Thursday, I grilled salmon steaks and made Jack’s favorite yogurt dill sauce to go with them. But when he came home a little after eight, he wasn’t hungry. “Sorry,” he said. “Pamela brought dinner up to the clinic for me and Ling as a thank-you.” He patted his belly. “I’m stuffed.”
I covered his plate with plastic wrap and stuck it in the fridge.
“Thoughtful,” I murmured, but my heart wasn’t in the compliment. Something was bothering me.
That Jack didn’t call to say he didn’t need dinner? No, he had missed plenty of meals over the course of our years together. But he always ate the food, either late when he got home, or for lunch the next day. Was it that Pamela took him a meal at work and I was feeling territorial? OK, yes, but I was also glad that she was proving to be
the caretaker I had pegged her for, the caretaker Jack would need when I was gone.

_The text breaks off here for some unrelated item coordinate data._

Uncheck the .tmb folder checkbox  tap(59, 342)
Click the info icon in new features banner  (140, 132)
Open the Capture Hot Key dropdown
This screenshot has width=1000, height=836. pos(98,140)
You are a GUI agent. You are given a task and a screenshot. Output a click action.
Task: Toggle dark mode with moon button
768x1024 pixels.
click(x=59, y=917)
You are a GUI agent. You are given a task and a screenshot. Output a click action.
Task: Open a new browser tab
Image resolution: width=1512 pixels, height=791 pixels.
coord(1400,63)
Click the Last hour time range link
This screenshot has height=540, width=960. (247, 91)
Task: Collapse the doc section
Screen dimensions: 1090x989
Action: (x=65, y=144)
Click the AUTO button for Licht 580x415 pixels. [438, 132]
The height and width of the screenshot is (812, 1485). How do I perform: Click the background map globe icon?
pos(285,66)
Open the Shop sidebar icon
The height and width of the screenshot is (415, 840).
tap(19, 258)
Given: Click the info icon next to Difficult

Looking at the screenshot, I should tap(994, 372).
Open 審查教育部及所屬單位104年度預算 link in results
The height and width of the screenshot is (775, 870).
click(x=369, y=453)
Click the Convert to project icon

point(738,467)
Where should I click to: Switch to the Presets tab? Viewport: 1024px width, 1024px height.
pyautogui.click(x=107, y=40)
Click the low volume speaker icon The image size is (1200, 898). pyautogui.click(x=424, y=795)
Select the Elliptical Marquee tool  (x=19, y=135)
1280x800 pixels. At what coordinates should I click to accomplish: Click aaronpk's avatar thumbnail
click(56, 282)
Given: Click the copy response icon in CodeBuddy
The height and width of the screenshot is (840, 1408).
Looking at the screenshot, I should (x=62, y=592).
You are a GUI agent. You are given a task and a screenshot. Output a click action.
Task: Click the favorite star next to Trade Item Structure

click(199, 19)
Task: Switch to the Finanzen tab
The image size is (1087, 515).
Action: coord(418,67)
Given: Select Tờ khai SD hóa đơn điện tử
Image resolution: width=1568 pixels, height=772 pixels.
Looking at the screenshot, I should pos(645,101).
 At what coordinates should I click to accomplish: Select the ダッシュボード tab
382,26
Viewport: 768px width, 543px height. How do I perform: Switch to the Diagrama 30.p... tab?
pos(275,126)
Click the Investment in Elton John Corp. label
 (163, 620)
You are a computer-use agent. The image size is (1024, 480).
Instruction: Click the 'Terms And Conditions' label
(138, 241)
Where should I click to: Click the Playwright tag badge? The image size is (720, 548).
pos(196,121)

It’s not until I’m driving to Emory on Friday that what’s bothering me becomes clear. It’s something Kayleigh said to me when Jack and I were first dating. I had just told her that Jack played the trumpet when he was in elementary school and that he could still play part of “Boogie Woogie Bugle Boy.”
“Oh my God. Would you please stop?” she said.
I looked at her. “Stop what?”
“Talking about Jack. You say his name every two seconds.”
I hadn’t realized I’d been doing it.